[[ Dataset excerpts, beginning ]]

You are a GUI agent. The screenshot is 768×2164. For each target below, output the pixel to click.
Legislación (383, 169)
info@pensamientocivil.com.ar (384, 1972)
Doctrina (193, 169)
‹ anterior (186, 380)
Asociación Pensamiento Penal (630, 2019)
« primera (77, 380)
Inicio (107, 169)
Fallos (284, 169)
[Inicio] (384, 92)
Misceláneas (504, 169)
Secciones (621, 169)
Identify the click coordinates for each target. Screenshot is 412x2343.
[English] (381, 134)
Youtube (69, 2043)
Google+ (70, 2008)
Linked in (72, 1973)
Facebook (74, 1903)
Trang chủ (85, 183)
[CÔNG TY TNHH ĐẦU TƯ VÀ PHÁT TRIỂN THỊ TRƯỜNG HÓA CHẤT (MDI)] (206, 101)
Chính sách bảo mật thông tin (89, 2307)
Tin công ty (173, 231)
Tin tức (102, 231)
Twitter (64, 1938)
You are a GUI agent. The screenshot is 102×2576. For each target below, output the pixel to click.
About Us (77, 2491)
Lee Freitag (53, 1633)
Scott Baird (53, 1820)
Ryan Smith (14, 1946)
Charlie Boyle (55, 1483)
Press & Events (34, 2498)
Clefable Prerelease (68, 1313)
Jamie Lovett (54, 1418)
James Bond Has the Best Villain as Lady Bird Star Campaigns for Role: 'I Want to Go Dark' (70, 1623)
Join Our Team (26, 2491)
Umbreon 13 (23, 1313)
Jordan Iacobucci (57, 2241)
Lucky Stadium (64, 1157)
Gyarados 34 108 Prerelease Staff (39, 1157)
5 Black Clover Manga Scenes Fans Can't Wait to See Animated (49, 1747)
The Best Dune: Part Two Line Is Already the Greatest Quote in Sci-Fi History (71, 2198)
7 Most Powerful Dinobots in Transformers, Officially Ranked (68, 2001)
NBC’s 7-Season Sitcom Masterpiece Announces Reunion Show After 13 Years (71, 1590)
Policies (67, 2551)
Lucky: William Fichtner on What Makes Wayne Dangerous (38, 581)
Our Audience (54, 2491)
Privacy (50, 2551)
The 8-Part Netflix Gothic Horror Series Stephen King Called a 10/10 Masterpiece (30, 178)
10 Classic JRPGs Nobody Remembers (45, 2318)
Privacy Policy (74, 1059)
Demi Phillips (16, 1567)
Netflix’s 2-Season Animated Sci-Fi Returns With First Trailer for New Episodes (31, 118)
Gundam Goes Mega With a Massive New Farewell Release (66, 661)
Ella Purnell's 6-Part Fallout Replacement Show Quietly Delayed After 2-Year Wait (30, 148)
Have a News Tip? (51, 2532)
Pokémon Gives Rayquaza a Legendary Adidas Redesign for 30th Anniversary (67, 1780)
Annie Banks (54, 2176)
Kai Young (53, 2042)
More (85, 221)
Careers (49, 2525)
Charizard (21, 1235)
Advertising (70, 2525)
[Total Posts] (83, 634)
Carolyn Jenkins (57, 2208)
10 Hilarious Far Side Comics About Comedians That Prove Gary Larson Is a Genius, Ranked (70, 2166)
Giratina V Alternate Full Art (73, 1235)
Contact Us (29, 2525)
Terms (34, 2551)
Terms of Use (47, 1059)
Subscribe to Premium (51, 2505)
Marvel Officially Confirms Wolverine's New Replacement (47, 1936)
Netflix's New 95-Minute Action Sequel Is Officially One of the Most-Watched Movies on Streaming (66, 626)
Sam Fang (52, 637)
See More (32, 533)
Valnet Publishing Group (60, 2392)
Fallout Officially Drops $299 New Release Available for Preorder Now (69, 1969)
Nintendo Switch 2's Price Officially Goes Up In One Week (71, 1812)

[[ Dataset excerpts, end ]]

■ **What is required**
In the entries above, find each line with "Replacement" and list it.

■ **Answer section**
Ella Purnell's 6-Part Fallout Replacement Show Quietly Delayed After 2-Year Wait (30, 148)
Marvel Officially Confirms Wolverine's New Replacement (47, 1936)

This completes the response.